There have been major changes in the UK and global landscape for research for development over the past two years. Within the UK, the Global Challenges Research Fund, the Ross Fund and the DFID Research Review all herald new research opportunities. Agreements on climate change, the Global Goals, and Disaster Risk Reduction provide wider drivers for research and innovation in the global landscape. Jennie’s presentation described recent UKCDS (UK Collaborative on Development Sciences) work and their role working across the UK funders to highlight key trends in international development, changes in the funding landscape and key considerations for development research projects.
The second half was delivered, in person, by Dr Conor Snowden, Science Adviser (International Development and Research Partnerships at the British Council). Dr Snowden focused on the increasing role of Official Development Assistance (ODA) funding for UK researchers. His presentation outlined what makes research and capacity building eligible for ODA funding and how this is interpreted by the British Council. Dr Snowden then outlined current funding available through the British Council under the Newton Fund and introduced the Global Challenges Research Fund being lead by the UK Research Councils.
This session is available through Listen Again to members of the University
The Dawning of a New Era in Ageing Research: Healthy Ageing in Scotland (HAGIS)
The University of Stirling is home to Scotland’s first longitudinal study of ageing: Healthy Ageing in Scotland (HAGIS). HAGIS provides data infrastructure for the economic, health and social circumstances of people aged 50 years and over. It will provide open access to anonymised data for researchers from many disciplines and therefore supports multi-disciplinary collaboration. HAGIS also joins the Gateway to Global Aging Data, a platform for population survey data around the world. This resource of harmonised survey datasets use highly cited, validated measures to maximise the capacity to produce high quality, comparative research on an international scale. Ageing survey data are already freely available for England, Ireland (ROI and NI), USA, Mexico, India, Japan and more – and with over 5,500 publications to date, this is a data resource with proven potential!
Ageing research is of particular importance in Scotland as we’re ageing faster than the other UK nations. HAGIS provides the data infrastructure for the economic, health and social circumstance of people over the age of 50.
Presenters Elaine Douglas and David Bell showcased HAGIS data and demonstrated the ease with which global ageing survey data can be utilised by researchers – Researchers left the event with an international data set at their fingertips!
Cancer Rehabilitation: Movement Matters
Rounding off our second day Dr Anna Campbell MBE talked about the need to stay active after a cancer diagnosis. The number of cancer survivors is steadily increasing and by 2030 there will be over 4 million people living with cancer. Dr Campbell’s talk explained why staying active after a cancer diagnosis can help reduce or prevent side effects such as tiredness and can improve the quality of life of those living with and beyond cancer.
Dr Anna Campbell MBE has researched the physical and psychological benefits of staying active after a cancer diagnosis for over 17 years. She has put her research into practice, making two exercise DVDs for cancer survivors and setting up the first free community-based exercise programme in the UK. Anna described her research journey and the many projects she has been involved in over the years and finished with short video of the Macmillan Move More campaign she has been instrumental in developing.
......
**Work request:**
According to the research events summary, what age group does HAGIS provide data infrastructure for?

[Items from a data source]
......
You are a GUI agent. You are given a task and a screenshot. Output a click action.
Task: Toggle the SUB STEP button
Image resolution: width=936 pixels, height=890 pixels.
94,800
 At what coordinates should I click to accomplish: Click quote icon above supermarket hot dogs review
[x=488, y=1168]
......
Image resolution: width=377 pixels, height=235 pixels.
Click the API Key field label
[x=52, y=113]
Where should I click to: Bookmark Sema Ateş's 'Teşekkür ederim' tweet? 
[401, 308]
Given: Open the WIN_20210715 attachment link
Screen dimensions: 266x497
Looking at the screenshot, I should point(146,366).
......
**Reply:**
People aged 50 years and over.